F&S : En tant que Roux, les gens s’attendaient sans doute à ce vous ouvriez plutôt une table gastronomique. Qu’en pensez-vous ?  

E.R. : Sans doute, oui. Mais ce n’est pas ce que l’on voulait faire Diego et moi. Ce dont on avait envie, c’est d’un restaurant de quartier. Et puis, il faut rappeler qu’un restaurant gastronomique coûte très cher, aussi bien au niveau du personnel (qui doit être ultra qualifié), que des produits. Ça n’aurait pas été le même budget. Pour autant, ce critère-là n’est pas la raison pour laquelle nous avons opté pour un restaurant de quartier ; on a fait ce choix parce que c’était vraiment ce que l’on souhaitait faire : un restaurant décontracté, servant une cuisine simple et bonne, que l’on prend plaisir à manger, dans un joli quartier fréquenté. Le décor aussi va dans le sens d’une atmosphère confortable, où les gens se sentent à l’aise. L’endroit est à notre image, donc : abordable.

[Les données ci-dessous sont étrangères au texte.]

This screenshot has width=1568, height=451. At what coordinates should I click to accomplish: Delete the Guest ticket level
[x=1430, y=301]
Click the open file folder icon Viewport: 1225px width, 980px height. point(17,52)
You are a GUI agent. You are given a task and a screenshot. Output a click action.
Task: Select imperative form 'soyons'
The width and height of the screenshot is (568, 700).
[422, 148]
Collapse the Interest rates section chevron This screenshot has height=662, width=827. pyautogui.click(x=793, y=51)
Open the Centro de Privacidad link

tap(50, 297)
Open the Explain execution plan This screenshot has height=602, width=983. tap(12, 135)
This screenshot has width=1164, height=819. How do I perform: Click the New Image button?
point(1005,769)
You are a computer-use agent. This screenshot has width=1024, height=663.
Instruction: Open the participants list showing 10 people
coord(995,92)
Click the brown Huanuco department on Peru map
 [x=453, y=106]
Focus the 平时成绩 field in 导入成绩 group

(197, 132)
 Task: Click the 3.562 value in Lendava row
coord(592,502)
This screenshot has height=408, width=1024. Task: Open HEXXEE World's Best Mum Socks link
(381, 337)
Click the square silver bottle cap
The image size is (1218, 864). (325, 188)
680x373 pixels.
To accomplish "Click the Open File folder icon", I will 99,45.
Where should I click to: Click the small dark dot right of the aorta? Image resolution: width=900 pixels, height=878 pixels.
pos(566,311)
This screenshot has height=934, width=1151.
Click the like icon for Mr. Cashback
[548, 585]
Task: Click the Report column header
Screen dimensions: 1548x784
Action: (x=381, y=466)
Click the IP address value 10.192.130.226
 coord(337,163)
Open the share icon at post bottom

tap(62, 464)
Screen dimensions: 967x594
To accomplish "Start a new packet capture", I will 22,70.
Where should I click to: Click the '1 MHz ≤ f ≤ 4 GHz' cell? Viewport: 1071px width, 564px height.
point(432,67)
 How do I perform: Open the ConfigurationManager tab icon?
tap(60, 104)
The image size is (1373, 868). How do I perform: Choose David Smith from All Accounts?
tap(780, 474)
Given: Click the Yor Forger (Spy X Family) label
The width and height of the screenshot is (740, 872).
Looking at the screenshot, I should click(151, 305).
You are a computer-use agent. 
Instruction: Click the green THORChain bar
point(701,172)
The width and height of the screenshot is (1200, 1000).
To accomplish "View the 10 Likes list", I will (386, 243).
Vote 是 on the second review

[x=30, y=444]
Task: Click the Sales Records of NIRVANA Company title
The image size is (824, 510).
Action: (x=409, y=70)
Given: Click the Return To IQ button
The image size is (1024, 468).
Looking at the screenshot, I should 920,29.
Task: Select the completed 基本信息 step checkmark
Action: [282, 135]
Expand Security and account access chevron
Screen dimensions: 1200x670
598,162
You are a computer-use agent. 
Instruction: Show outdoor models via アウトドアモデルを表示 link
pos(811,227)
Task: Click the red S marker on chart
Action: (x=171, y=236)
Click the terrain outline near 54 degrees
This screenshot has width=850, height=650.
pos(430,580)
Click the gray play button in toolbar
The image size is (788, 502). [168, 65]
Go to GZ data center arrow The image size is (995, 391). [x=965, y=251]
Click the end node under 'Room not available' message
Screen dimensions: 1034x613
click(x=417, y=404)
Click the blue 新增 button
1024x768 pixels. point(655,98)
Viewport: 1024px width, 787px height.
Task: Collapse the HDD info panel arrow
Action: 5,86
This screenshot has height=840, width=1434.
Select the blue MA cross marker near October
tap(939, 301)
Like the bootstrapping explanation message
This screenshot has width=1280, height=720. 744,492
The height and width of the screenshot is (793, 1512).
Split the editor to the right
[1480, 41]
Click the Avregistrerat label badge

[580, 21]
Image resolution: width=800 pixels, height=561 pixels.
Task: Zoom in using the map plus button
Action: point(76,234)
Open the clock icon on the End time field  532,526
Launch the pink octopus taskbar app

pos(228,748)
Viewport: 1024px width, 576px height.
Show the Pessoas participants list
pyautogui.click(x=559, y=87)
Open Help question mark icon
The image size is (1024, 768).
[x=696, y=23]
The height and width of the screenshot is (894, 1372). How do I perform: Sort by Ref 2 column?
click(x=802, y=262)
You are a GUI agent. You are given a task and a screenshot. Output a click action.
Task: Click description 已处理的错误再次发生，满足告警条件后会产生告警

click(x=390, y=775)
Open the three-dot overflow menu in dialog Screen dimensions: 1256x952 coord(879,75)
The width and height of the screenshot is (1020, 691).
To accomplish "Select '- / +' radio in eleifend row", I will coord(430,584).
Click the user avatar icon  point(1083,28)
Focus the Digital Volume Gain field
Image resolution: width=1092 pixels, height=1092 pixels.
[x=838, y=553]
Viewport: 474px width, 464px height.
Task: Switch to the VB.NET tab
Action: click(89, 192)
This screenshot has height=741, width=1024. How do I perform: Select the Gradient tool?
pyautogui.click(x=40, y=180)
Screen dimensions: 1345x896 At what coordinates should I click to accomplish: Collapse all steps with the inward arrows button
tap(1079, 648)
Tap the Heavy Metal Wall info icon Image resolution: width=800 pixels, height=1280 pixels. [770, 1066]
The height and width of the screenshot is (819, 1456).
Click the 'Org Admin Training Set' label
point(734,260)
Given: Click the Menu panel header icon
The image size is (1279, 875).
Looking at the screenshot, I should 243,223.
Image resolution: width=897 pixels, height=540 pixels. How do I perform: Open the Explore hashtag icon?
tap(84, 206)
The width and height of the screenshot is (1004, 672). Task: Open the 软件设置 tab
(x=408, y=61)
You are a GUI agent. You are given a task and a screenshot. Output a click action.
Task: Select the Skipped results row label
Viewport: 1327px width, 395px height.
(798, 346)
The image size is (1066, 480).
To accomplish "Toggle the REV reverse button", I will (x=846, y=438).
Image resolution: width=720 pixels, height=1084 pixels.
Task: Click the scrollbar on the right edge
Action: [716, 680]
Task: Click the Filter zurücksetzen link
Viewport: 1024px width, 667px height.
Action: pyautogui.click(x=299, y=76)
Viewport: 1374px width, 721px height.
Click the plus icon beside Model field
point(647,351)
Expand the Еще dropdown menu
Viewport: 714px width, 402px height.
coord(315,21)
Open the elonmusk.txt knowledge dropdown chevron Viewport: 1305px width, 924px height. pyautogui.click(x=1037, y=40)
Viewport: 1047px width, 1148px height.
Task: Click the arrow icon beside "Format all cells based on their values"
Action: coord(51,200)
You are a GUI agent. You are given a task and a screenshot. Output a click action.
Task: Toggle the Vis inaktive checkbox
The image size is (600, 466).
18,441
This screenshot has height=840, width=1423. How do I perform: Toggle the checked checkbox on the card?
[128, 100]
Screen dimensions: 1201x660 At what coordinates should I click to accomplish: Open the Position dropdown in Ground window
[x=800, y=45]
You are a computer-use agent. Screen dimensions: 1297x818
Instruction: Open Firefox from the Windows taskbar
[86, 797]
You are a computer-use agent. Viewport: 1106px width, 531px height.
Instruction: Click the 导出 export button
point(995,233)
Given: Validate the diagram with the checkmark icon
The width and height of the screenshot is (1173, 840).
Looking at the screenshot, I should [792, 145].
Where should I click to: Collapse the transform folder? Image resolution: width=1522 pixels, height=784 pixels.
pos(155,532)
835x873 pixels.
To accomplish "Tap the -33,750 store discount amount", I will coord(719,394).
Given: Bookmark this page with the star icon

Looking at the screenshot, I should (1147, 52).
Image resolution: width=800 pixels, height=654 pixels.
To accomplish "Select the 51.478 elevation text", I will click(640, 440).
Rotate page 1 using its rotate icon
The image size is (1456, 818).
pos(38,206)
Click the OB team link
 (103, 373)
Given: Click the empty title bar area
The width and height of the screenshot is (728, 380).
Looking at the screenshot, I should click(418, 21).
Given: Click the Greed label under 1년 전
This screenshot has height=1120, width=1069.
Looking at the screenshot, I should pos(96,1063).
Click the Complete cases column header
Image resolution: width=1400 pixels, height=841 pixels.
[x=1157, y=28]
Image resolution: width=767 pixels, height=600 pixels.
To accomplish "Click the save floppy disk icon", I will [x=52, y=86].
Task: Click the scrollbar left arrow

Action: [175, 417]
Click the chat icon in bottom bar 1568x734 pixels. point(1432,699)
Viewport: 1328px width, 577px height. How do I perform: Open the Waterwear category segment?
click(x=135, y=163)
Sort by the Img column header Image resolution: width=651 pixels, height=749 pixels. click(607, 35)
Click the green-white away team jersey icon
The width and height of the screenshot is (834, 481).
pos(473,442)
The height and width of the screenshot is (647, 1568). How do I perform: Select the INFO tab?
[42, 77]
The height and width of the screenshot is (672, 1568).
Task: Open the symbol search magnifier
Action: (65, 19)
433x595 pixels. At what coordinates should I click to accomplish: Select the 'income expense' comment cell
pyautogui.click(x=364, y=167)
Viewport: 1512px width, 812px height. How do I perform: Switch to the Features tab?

F&S : Puisqu’on est sur le sujet de la dynastie Roux, dont vous êtes la troisième génération à Londres, dites-nous quel regard vous portez sur le succès de votre famille ?

E.R. : Je suis très admirative de ce que ma famille a réussi à faire et à créer en cinquante ans. Je suis fière de porter le nom Roux, et de représenter un morceau de cette dynastie.

F&S : J’ai lu dans la presse britannique que pendant votre enfance, c’est votre maman qui cuisinait toute la semaine, car votre père n’était à la maison que le dimanche, pris par Le Gavroche. De fait, est-il juste de dire que Caractère tient plus de la cuisine de votre maman, que de celle de votre père ?

E.R : C’est vrai que ma mère a toujours beaucoup cuisiné, et très bien cuisiné. Son style à elle, c’est le home cooking, très bien assaisonné, toujours impeccablement cuit. Et le week-end, mon père prenait le relais, avec un plat plus spécial. Mais leur cuisine respective est aussi goûteuse l’une que l’autre, bien que dans des registres différents. Pour ce qui est de Caractère, on est plutôt dans la cuisine familiale en effet. Bien que Diego et moi ayons tous deux un parcours gastronomique, nous voulions proposer aux gens une table familiale, où retrouver les plats que nous aimons, cuisinés selon la manière que nous aimons.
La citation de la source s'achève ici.